**Exercise**: Transcribe the records that follow exactly. Skip the pictures.

═════ Data ═════

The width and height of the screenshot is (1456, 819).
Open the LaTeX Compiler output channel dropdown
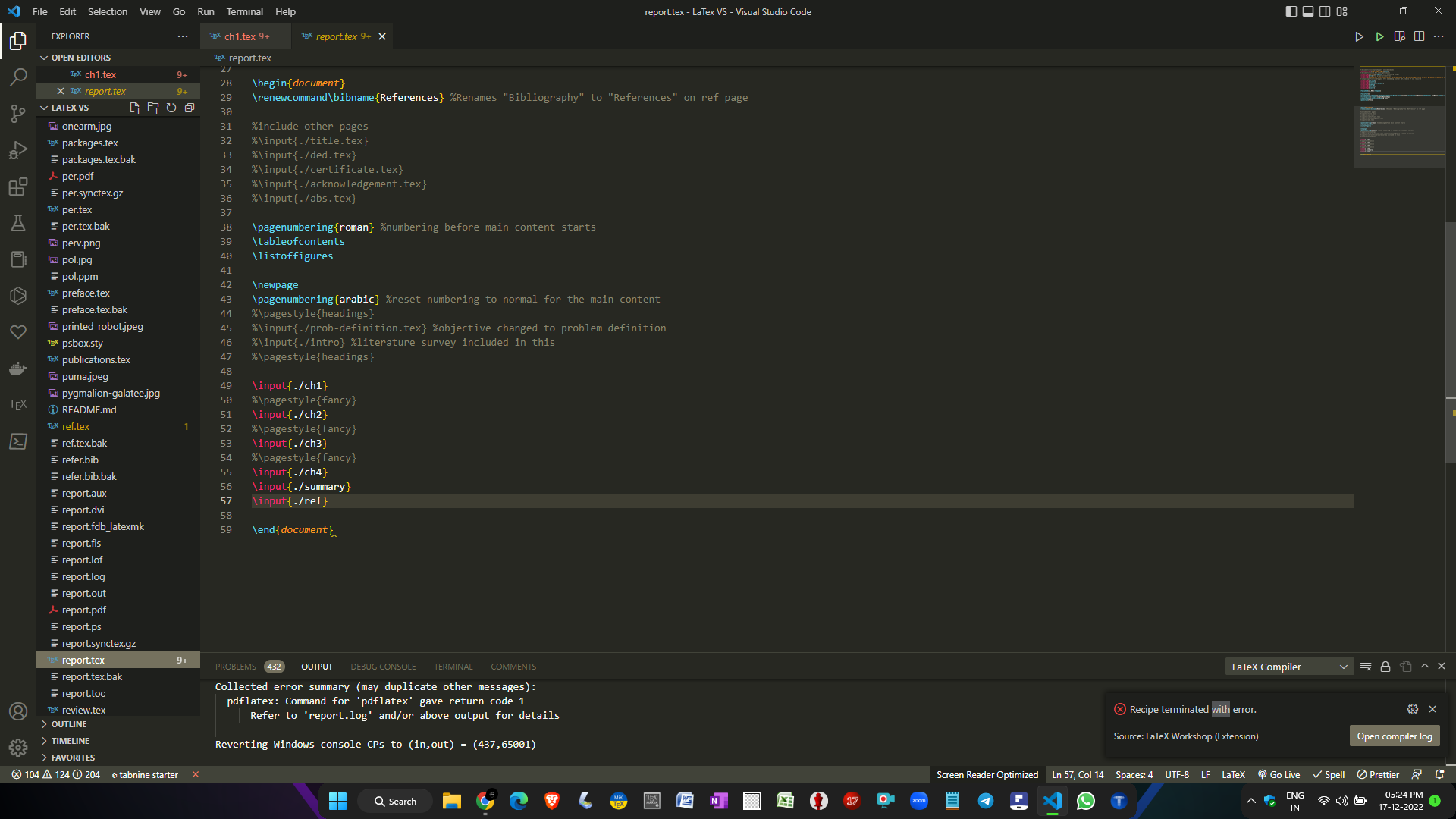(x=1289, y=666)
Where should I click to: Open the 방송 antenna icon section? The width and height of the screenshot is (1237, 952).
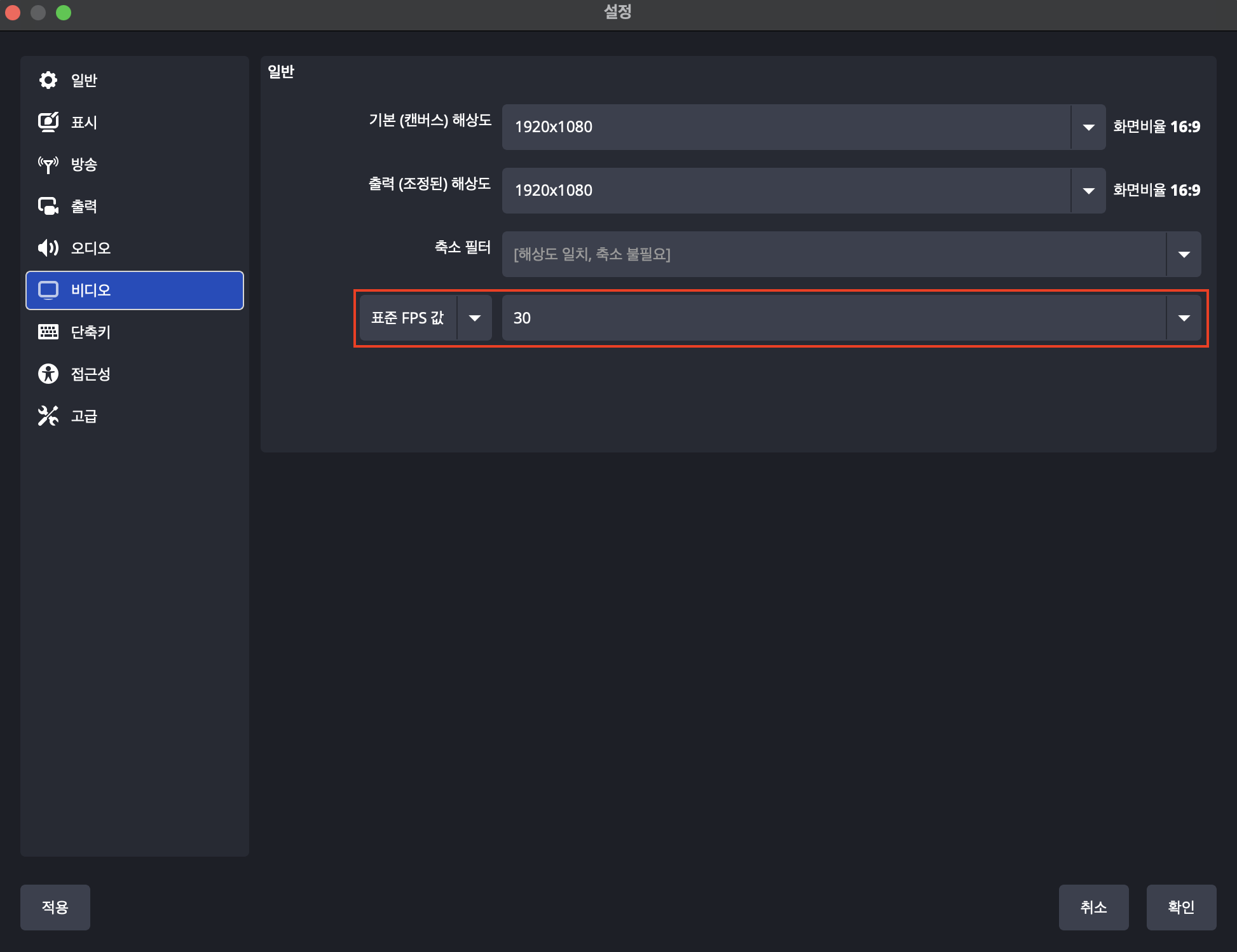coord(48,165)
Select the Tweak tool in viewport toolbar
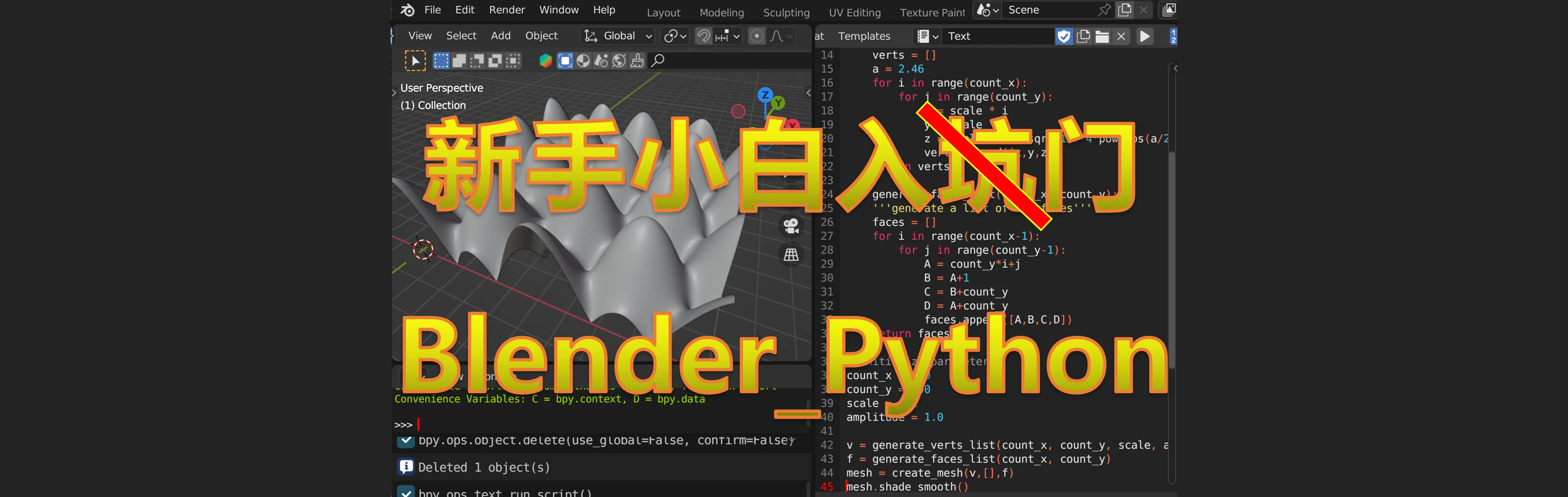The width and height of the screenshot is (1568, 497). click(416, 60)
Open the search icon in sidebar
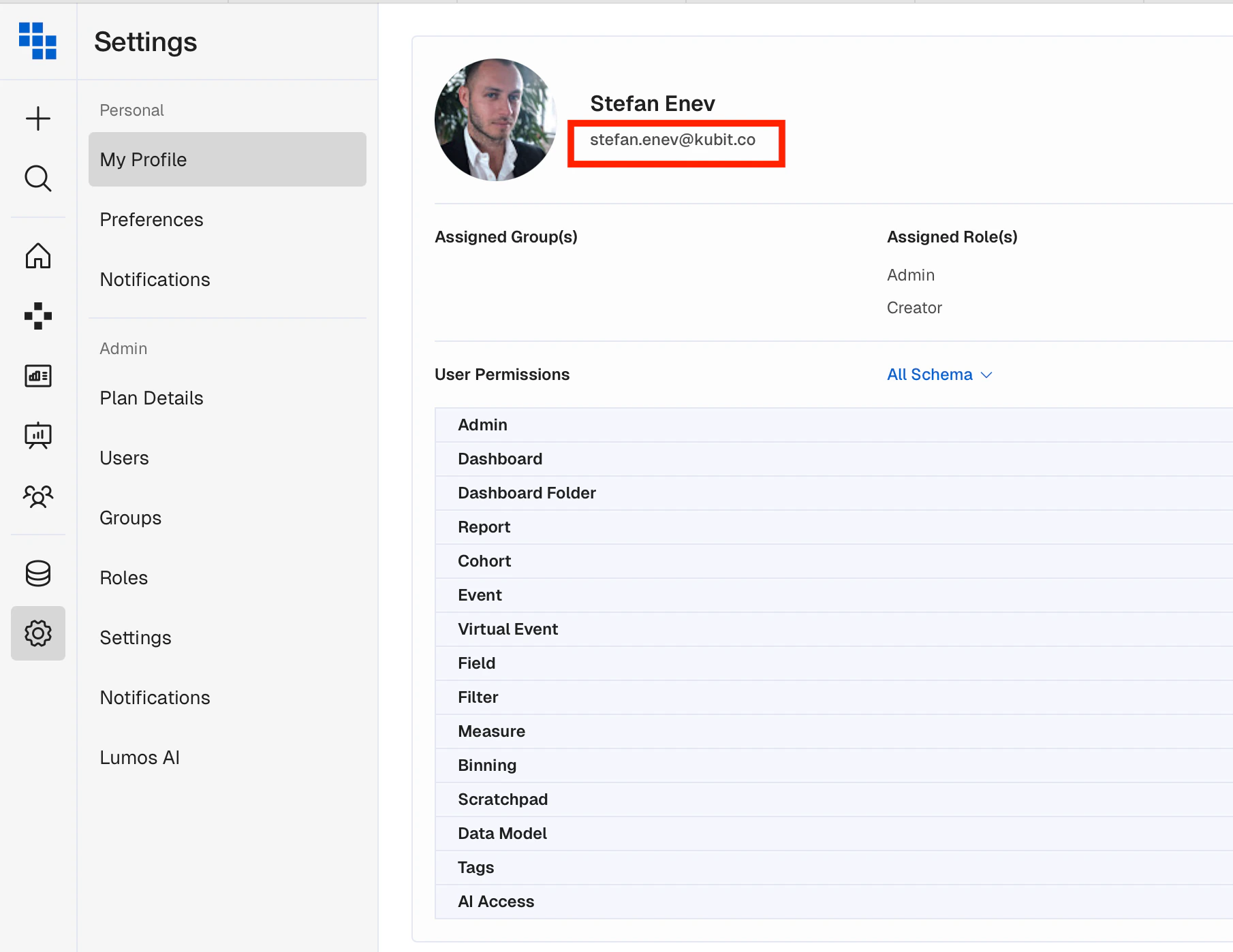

═════

**Solution**:
The width and height of the screenshot is (1456, 819).
Open the LaTeX Compiler output channel dropdown
(x=1289, y=666)
Where should I click to: Open the 방송 antenna icon section? The width and height of the screenshot is (1237, 952).
coord(48,165)
Select the Tweak tool in viewport toolbar
The width and height of the screenshot is (1568, 497). click(416, 60)
Open the search icon in sidebar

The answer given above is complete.